Thank you so much for the guidance. Here are a couple of “interesting” things that have transpired:

a) The recent Psi4 Git version (as well as the older 1.7) builds well with CMake 3.29.8, GCC (ver. 12.4 or 13.3), Python 3.11.10 and OpenBLAS 0.3.28 as long as INTERFACE64=OFF when building OpenBLAS. All tests pass with the recent Git version on znver3 (AMD Milan). However:

CMake Warning at src/psi4/libqt/CMakeLists.txt
Your BLAS/LAPACK library does not seem to be providing the DGGSVD3 and
DGGSVP3 subroutines. No re-routing is available.

is somewhat concerning. Is OpenBLAS not including these LAPACK subroutines? This seems to be not consistent with what I gather from #2832.

b) The recent Git version of Psi4 fails at the configuration stage on AMD EPYC systems with icpx compiler from 2024 OneAPI. The issue seems to be that this compiler returns “4.2.1” for “GNUC, GNUC_MINOR, GNUC_PATCHLEVEL”, which I think is its intrinsic mode that has not much to do with whatever GCC compiler is actually installed. The current logic in custom_cxxstandard.cmake decides that 4.2.1 is less than 4.9 and yields a FATAL_ERROR. When I commented out this check, I can build with Intel 2024 compilers. Compilation with Intel Classic 2019 icc works out of the box, which reports back the correct GCC compiler:

Found base compiler version 12.4.0

versus icpx:

– Found base compiler version
Please verify that both the operating system and the processor support Intel(R) X87, CMOV, MMX, SSE, SSE2, SSE3, SSSE3, SSE4_1, SSE4_2, MOVBE, POPCNT, AVX, F16C, FMA, BMI, LZCNT, AVX2 and ADX instructions.

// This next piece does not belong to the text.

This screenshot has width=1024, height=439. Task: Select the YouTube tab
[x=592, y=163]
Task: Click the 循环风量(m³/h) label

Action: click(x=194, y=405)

c) The recent introduction of eigen3 headers into Psi4 code gives me trouble when I have Eigen3 installed at a custom location. I think that CMake passes the Eigen3_DIR variable only to Libint’s external build but not to Psi4. In any case, because I could not figure out the correct include directive for CMake, I had to hard-code the proper include path to
psi4/src/psi4/libfock/SplitJK.h
and
psi4/src/psi4/libmints/matrix.h

d) Requesting

MAX_AM=5 builds Libint 5-4-3-6-5-4 … kind of expected that

while

MAX_AM=6 builds Libint2 7-7-4-12-7-5 … while one might have expected 6-5-4-7-6-5

Not complaining, but just surprised :slight_smile:

I will share a bit more about relative performance and scaling later but in general, OLCCD scaling in znver1 (AMD Threadripper), znver2 (AMD Rome), and znver3 (AMD Milan) looks rather similar, and there is indeed not much to be gained by going beyond 8 threads.